Output all entries precisely.

BEGIN Input for this task

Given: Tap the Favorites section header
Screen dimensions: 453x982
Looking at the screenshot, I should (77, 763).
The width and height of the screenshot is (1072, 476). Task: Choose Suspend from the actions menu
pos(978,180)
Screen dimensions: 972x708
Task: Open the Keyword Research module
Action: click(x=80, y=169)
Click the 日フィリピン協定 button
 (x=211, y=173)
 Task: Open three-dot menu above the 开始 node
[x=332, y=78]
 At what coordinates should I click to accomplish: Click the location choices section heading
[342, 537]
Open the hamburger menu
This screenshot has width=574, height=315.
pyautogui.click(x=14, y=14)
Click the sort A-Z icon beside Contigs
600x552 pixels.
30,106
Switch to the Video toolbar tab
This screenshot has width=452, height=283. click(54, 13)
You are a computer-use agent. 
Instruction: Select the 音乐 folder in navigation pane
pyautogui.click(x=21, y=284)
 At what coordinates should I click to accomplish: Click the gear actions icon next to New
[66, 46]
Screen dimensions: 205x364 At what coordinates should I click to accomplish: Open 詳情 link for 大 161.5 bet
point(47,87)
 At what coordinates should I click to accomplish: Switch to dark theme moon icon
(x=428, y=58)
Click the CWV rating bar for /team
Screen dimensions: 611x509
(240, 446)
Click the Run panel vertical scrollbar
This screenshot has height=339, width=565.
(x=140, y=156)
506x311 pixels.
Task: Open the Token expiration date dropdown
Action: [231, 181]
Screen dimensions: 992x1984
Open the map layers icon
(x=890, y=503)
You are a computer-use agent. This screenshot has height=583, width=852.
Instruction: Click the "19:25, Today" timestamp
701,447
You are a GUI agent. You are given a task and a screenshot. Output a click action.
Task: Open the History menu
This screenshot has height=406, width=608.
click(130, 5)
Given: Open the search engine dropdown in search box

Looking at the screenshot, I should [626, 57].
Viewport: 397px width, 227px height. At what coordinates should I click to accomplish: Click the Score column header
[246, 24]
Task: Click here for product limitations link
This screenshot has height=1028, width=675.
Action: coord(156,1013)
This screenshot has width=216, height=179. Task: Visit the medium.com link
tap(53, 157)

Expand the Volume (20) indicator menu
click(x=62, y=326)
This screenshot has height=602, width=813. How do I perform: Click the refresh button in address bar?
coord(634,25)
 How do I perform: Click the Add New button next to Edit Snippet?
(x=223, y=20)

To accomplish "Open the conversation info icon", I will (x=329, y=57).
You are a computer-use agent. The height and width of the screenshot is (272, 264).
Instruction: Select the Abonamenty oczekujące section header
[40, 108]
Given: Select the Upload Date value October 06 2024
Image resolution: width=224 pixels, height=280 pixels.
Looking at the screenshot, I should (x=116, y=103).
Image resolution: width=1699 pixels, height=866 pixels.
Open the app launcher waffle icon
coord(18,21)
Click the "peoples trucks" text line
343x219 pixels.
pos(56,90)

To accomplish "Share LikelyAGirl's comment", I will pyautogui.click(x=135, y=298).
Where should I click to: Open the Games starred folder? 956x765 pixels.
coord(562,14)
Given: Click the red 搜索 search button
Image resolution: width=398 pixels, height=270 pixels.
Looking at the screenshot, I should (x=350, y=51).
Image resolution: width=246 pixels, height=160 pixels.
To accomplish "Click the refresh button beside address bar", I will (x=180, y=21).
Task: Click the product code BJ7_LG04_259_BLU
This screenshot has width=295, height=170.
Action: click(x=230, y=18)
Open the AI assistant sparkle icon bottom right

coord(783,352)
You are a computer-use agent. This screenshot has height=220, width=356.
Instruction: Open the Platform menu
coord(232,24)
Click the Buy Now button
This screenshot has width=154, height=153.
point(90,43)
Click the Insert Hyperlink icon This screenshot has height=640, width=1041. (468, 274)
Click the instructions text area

END Input for this task

Output of the task
Given: Tap the Favorites section header
Screen dimensions: 453x982
Looking at the screenshot, I should (77, 763).
The width and height of the screenshot is (1072, 476). Task: Choose Suspend from the actions menu
pos(978,180)
Screen dimensions: 972x708
Task: Open the Keyword Research module
Action: click(x=80, y=169)
Click the 日フィリピン協定 button
 (x=211, y=173)
 Task: Open three-dot menu above the 开始 node
[x=332, y=78]
 At what coordinates should I click to accomplish: Click the location choices section heading
[342, 537]
Open the hamburger menu
This screenshot has width=574, height=315.
pyautogui.click(x=14, y=14)
Click the sort A-Z icon beside Contigs
600x552 pixels.
30,106
Switch to the Video toolbar tab
This screenshot has width=452, height=283. click(54, 13)
You are a computer-use agent. 
Instruction: Select the 音乐 folder in navigation pane
pyautogui.click(x=21, y=284)
 At what coordinates should I click to accomplish: Click the gear actions icon next to New
[66, 46]
Screen dimensions: 205x364 At what coordinates should I click to accomplish: Open 詳情 link for 大 161.5 bet
point(47,87)
 At what coordinates should I click to accomplish: Switch to dark theme moon icon
(x=428, y=58)
Click the CWV rating bar for /team
Screen dimensions: 611x509
(240, 446)
Click the Run panel vertical scrollbar
This screenshot has height=339, width=565.
(x=140, y=156)
506x311 pixels.
Task: Open the Token expiration date dropdown
Action: [231, 181]
Screen dimensions: 992x1984
Open the map layers icon
(x=890, y=503)
You are a computer-use agent. This screenshot has height=583, width=852.
Instruction: Click the "19:25, Today" timestamp
701,447
You are a GUI agent. You are given a task and a screenshot. Output a click action.
Task: Open the History menu
This screenshot has height=406, width=608.
click(130, 5)
Given: Open the search engine dropdown in search box

Looking at the screenshot, I should [626, 57].
Viewport: 397px width, 227px height. At what coordinates should I click to accomplish: Click the Score column header
[246, 24]
Task: Click here for product limitations link
This screenshot has height=1028, width=675.
Action: coord(156,1013)
This screenshot has width=216, height=179. Task: Visit the medium.com link
tap(53, 157)

Expand the Volume (20) indicator menu
click(x=62, y=326)
This screenshot has height=602, width=813. How do I perform: Click the refresh button in address bar?
coord(634,25)
 How do I perform: Click the Add New button next to Edit Snippet?
(x=223, y=20)

To accomplish "Open the conversation info icon", I will (x=329, y=57).
You are a computer-use agent. The height and width of the screenshot is (272, 264).
Instruction: Select the Abonamenty oczekujące section header
[40, 108]
Given: Select the Upload Date value October 06 2024
Image resolution: width=224 pixels, height=280 pixels.
Looking at the screenshot, I should (x=116, y=103).
Image resolution: width=1699 pixels, height=866 pixels.
Open the app launcher waffle icon
coord(18,21)
Click the "peoples trucks" text line
343x219 pixels.
pos(56,90)

To accomplish "Share LikelyAGirl's comment", I will pyautogui.click(x=135, y=298).
Where should I click to: Open the Games starred folder? 956x765 pixels.
coord(562,14)
Given: Click the red 搜索 search button
Image resolution: width=398 pixels, height=270 pixels.
Looking at the screenshot, I should (x=350, y=51).
Image resolution: width=246 pixels, height=160 pixels.
To accomplish "Click the refresh button beside address bar", I will (x=180, y=21).
Task: Click the product code BJ7_LG04_259_BLU
This screenshot has width=295, height=170.
Action: click(x=230, y=18)
Open the AI assistant sparkle icon bottom right

coord(783,352)
You are a computer-use agent. This screenshot has height=220, width=356.
Instruction: Open the Platform menu
coord(232,24)
Click the Buy Now button
This screenshot has width=154, height=153.
point(90,43)
Click the Insert Hyperlink icon This screenshot has height=640, width=1041. (468, 274)
Click the instructions text area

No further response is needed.